The Fed maintains a target of 2% for core consumer inflation, which excludes food and energy prices. Any reading higher than that might prompt the central bank to raise interest rates in order to protect the economy from spiraling price pressures. Markets show investors now expect the Fed to raise rates at every policy meeting this year and possibly beyond.
"The data did not disappoint the inflation hawks, showing prices rose by a new 4-decade high 7.5% year on year in January; excluding volatile food and energy components, prices rose by 6% year on year. Clearly, both rates are well above, over triple in fact, the Fed's price target." Michael Brown, head of market intelligence Caxton, said.
One of the Fed's more hawkish policy makers, St. Louis Federal Reserve Bank President James Bullard added that he wants to see an exponential increase in rate hikes.
"I'd like to see 100 basis points in the bag by July 1. I was already more hawkish but I have pulled up dramatically what I think the committee should do," he told Bloomberg in an interview on Thursday.
The yield on the 10-year Treasury note was down 3 basis points on the day at 1.998%, having hit a high of 2.056% the day before. This was the first time the benchmark rate had topped 2% since August 2019.
European markets were in line with Asia, where the MSCI index of Asia-Pacific shares outside Japan dropped 1.1%, while the Stoxx 600 in Europe fell 1.04%.
Data on Friday showed the UK economy expanded by 7.5% in 2021, the fastest rate of growth since 1941. In December, GDP fell by 0.2% compared with the previous month, compared with expectations for a drop of 0.6%.

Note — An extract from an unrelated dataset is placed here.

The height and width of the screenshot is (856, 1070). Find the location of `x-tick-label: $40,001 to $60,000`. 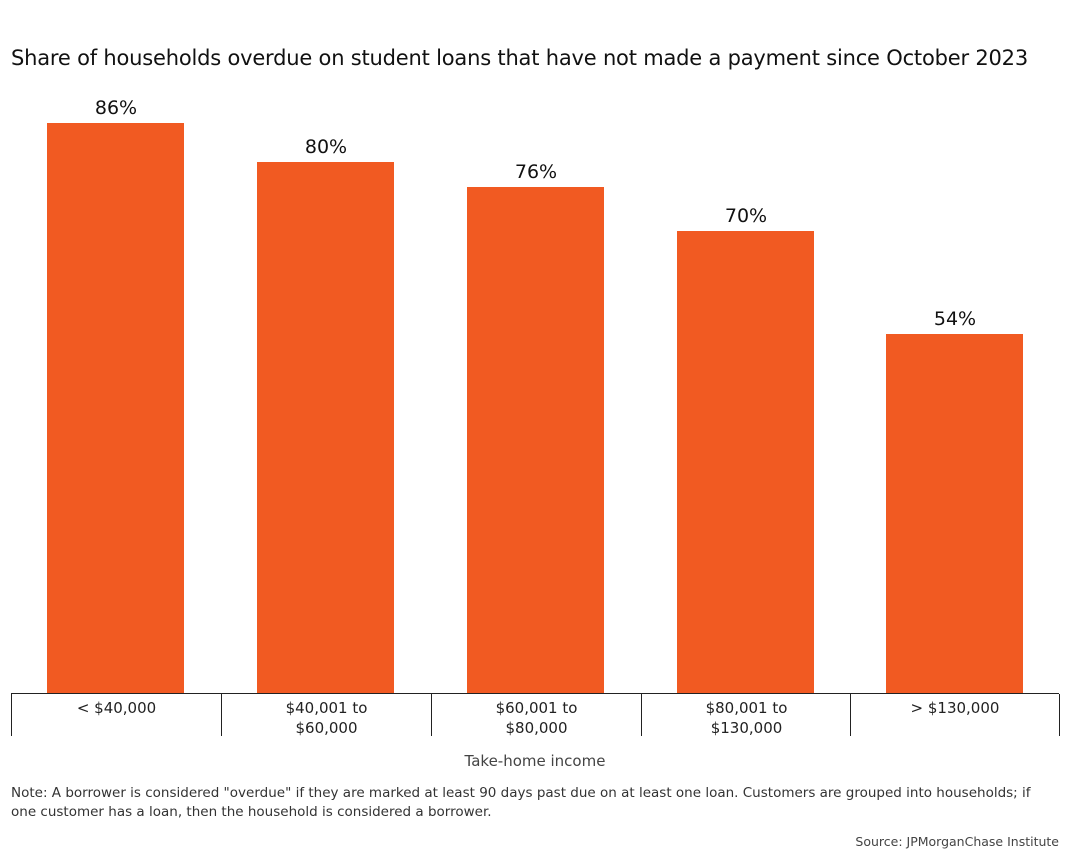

"The Omicron variant impacted output in December, as was to be expected, with consumers reigning in activity and this will no doubt effect January's numbers too. As the cost of living crisis builds, it hardly heralds as rosy an outlook– this year the UK economy's growth will inevitably slow to its post Brexit sub-optimal level," Charles Hepworth, who is investment director at GAM Investments, said.
In the cryptocurrency market, bitcoin and ethereum were both down on Friday, by 1.74% and 3.10% respectively. Over the last week, bitcoin is still almost 15%, while ethereum's ether has gained nearly 10% in that time, according to CoinMarketCap. The more volatile altcoins suffered heavier losses, like solana, which dropped 6.25%, while polkadot's dot fell 7.5%.